Michel Dreyfus cataloga le cinque forme di intolleranza e odio verso gli ebrei, dal Diciannovesimo secolo a oggi. Scrive il Monde (19/11)

Fra le molteplici conseguenze, il riacutizzarsi del conflitto israelo-palestinese pone nel nostro paese (la Francia, ndt) la questione dell’antisemitismo a sinistra. Il rifiuto della France insoumise di qualificare Hamas come un’organizzazione terroristica alimenta il discorso secondo cui la sinistra francese sarebbe intrinsecamente antisemita. Qual è la verità? Dai primi socialisti ai nostri giorni, tutte le componenti della sinistra hanno effettivamente tenuto dei discorsi antisemiti, ma in proporzioni molto variabili fra loro. Questo antisemitismo di sinistra ha assunto cinque forme.

 

Comincia come un antigiudaismo economico, che poggia su un antigiudaismo vecchio e potente nella Francia cattolica dell’inizio del Diciannovesimo secolo. L’immagine dell’ebreo, approfittatore e usuraio, acquisisce un nuovo vigore con la comparsa del capitalismo che alcuni socialisti utopisti, tra cui Proudhon, assimilano a “Rothschild”; ma Saint-Simon e Louis Blanc non sono ostili verso gli ebrei. La seconda forma appare negli anni Ottanta del Diciannovesimo secolo, con l’antisemitismo moderno. Le organizzazioni operaie nascenti sono infettate dalla xenofobia e dall’antisemitismo dell’estrema destra. Ma con l’affaire Dreyfus, la sinistra capisce, grazie a Jaurès, che deve rompere con gli antisemiti. Questa svolta è di capitale importanza e da allora la sinistra combatte l’antisemitismo, fatta eccezione per qualche militante di estrema sinistra che continuerà a flirtare con esso; un eco di questo atteggiamento lo ritroviamo oggi. 

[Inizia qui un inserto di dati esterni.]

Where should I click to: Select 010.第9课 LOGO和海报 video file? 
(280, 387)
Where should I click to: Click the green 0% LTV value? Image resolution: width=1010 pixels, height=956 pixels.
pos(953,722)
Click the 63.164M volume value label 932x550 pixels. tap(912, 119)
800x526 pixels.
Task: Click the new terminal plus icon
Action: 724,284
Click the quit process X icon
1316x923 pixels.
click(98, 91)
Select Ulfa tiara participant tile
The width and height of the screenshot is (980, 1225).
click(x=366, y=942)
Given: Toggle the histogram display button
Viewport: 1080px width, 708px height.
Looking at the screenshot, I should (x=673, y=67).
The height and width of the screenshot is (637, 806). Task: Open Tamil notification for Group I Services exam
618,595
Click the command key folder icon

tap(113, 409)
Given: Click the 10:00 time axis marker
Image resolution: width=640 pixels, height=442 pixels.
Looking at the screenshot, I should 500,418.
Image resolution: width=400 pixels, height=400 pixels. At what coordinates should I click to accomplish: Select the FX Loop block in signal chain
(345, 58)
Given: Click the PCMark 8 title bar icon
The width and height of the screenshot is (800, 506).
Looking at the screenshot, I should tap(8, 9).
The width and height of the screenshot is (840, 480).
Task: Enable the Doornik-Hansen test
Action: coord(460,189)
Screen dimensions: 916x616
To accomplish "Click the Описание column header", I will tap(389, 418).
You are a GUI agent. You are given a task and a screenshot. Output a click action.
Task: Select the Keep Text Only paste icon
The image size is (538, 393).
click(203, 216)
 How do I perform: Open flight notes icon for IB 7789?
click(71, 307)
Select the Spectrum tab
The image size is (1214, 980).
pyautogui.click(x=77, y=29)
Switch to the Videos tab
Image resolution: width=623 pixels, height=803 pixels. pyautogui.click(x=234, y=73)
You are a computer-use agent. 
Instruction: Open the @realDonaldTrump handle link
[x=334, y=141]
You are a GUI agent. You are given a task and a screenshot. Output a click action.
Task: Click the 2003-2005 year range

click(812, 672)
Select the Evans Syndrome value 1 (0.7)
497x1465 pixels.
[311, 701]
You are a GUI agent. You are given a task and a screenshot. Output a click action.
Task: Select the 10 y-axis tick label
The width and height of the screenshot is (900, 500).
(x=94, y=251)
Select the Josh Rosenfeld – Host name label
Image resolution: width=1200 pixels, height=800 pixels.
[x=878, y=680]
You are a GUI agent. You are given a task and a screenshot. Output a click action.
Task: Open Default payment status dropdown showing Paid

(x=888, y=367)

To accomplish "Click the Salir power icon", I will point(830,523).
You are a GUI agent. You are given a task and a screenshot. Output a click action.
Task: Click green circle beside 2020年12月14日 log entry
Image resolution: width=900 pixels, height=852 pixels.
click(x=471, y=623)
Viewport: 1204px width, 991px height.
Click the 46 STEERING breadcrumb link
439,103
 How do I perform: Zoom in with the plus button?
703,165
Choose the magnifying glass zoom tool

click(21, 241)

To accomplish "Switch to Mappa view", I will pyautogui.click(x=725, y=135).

Una terza forma appare negli anni Trenta del Novecento. Traumatizzata dal fatto di non aver potuto impedire la Grande guerra, e non capendo la novità del nazismo, una parte importante della sinistra difende un pacifismo rassegnato. L’estrema destra difende all’epoca un antisemitismo massiccio, in particolare contro Léon Blum. Numerosi socialisti pacifisti considerano gli antifascisti responsabili perché invocano la fermezza nei confronti di Hitler. Questi pacifisti tengono un discorso antisemita sempre più disinibito; alcuni collaboreranno con Vichy. 

 

Una quarta forma appare all’interno dell’ultrasinistra: il revisionismo negli anni Cinquanta e, due decenni più tardi, il negazionismo. Il primo minimizza il genocidio; il secondo lo nega, accusando gli ebrei di trarre vantaggio dalla sua memoria. Entrambi poggiano su un marxismo sommario, sul rigetto della democrazia e dell’antifascismo. Sono concepiti da due militanti che stringono presto dei legami con l’estrema destra. Limitato inizialmente a un piccolo gruppo, il negazionismo vede inseguito il suo pubblico allargarsi. 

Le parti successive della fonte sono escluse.